L’urban Rock Degli Stardog

ottobre 29, 2009 in Musica da Gino Steiner Strippoli

Il Nuovo Album “Oltre Le Nevi Di Piazza Vetra”

StardogUn suono metropolitano, tipicamente urbano, ma ricco di atmosfere poetiche, piomba nelle strade italiane: è quello degli Stardog con il loro nuovo album “ Oltre le nevi di piazza Vetra”. Un suono moderno e antico allo stesso tempo, nel senso che mantiene quel pathos vicino alle produzioni legate al genio ‘antico’ di Garbo (Discipline), basti ascoltare l’eccelsa “Canzone del dove”, senza però cadere in facili tranelli retrò rilanciando invece quella ritmica ipnotica in maniera ancor più passionale e personale. “Oltre le nevi di piazza Vetra” è una sorta di album concept che fa rivivere le atmosfere di piazza Vetra a Milano, dove tra gli anni ’70 e ’90, ci andavamo i ragazzi/e per trovare il ‘nuovo paradiso’, seduti tra i giardini tra le costruzioni dei palazzi, aspettando la ‘neve bianca’ sognante.

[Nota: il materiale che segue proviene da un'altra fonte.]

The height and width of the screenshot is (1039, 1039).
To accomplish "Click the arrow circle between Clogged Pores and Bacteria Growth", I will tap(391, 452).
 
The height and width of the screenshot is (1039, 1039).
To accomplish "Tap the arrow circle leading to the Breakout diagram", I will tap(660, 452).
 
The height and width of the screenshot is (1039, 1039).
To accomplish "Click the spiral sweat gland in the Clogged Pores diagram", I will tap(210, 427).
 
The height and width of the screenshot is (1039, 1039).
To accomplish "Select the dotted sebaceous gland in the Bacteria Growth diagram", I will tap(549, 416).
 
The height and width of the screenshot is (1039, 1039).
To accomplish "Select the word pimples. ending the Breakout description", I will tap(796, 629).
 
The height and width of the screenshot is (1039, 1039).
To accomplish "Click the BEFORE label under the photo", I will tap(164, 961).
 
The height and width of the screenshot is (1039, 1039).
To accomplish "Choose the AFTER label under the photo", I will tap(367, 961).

“Io mi giro e sorrido tu non sei già più qui, sai? E’merda quella in cui finiscono gli eroi…” è il ritornello degli “Addii di Anità”, brano che parte con impeto roccheggiante dove batteria e sintetizzatore hanno il predominio insieme all’accattivante voce di Manuel Lieta.

La dolcezza poetica, intrisa di tanta tristezza, degli Stardog si materializza quando attaccano “Il Metodo”: “ Vuoi venire a prendere un caffè da me? Vuoi venire a perdere i tuoi guai con me? Niente di speciale è solo un po’ di noi che torna a ridere….”. Il pezzo inizia con atmosfere sognanti, delicate, tanto da arrivare a ‘godere’ di un secondo floydiano (Athom Heart Mother) per poi sgorgare in un suono progressivo energico, dove la chitarra di Alberto Pirovano e la tromba di Paolo Milanesi disegnano note jazz davvero superbe.

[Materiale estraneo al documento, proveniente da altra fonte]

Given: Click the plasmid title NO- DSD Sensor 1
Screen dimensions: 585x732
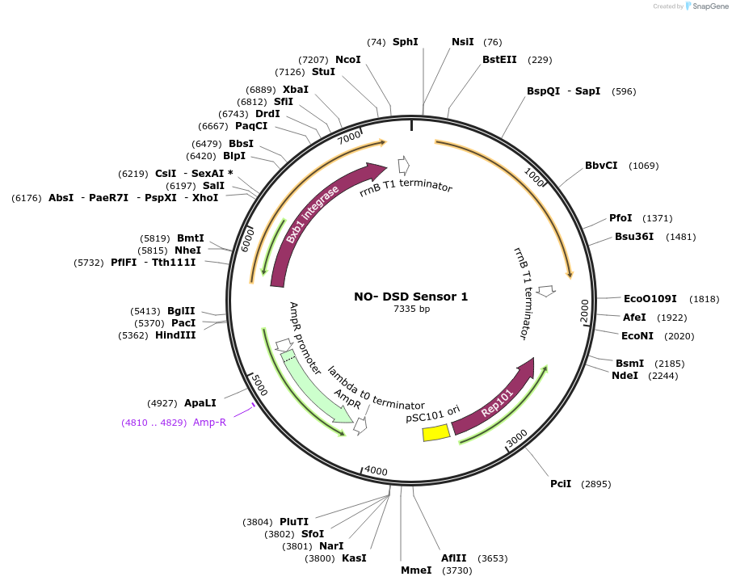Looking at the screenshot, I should pyautogui.click(x=410, y=297).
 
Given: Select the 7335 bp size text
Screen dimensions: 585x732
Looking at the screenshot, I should pyautogui.click(x=411, y=309).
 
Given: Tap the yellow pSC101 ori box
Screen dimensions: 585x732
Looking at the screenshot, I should pyautogui.click(x=436, y=433).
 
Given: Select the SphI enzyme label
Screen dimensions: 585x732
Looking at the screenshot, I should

In “Sai Carmelo” si ritorna al pop ipnotico, sicuramente il brano più vicino all’amato Garbo e ai grandi Krisma di Maurizio e Cristina Arcieri e alla atmosfere anni ’80. Stupendo.

Gli Stardog , sono tra gli artisti più interessanti tra le nuove band degli ultimi anni, un gruppo mai banale, anzi ricco di contenuti nei testi proposti che vengono accompagnati da una vitalità e creatività musicale futur rock progressiva. Sentire per credere “Brindisi” , una poesia elegante col suono cristallino ma aggressivo : “A vite che fantastico e con zelo interpreto, a mondi che nemmeno più posso inseguire, a giorni passati a cercare e a notti intente a scordare chi son stato io, chi ora siamo noi, aspettami…..ai dischi di Bowie e a Berlino… scivola via……”.

Le canzoni di questo album sfilano veloci all’ascolto, ciò è davvero indice di una musicalità fresca come fresco è il suono di “Tridimensionale”, è impensabile che questa band non possa trovare il successo. Il mio consiglio è davvero di ascoltarlo, non si può perdere.

Una “Ninna nanna” è la tenerezza di una song leggera come il vento…… “che brucia, brucia, brucia il vento….apri le ali abbracciami amore.”.

Atmosfera oscura, fraseggiata da un jazz nerissimo e fumoso è “Il Lamento di Bardamu”, sperimentazione vocal jazz in rock . Bruciante è la voce di Manuel che si mescola nell’intreccio strumentale del violino di Davide Arneodo, della tromba di Paolo Millesi, della fisarmonica di Alberto Culot,. Si trascina ‘stanca’ (ma così deve essere) la successiva “Come cani” sino all’esplosione finale di “L’avventura” dove i nostri quattro,Manuel Lieta, Andrea Dico, Simone Limardo e Alberto Culot supportati da Alberto Pirovano, raggiungono l’apice più bello dell’album in una triste drammaticità urbana. Capolavoro!

Non ho scritto del brano di apertura dell’album “Quale estate” perché l’intro di un disco è sempre difficile da concepire e l’ho volutamente lasciato per ultimo perché è la vera perla di “Oltre le nevi di piazza Vetra , il cosiddetto singolo, un pop elegante, dal suono pulito, con un testo che apre la visione di questo “film musicale”.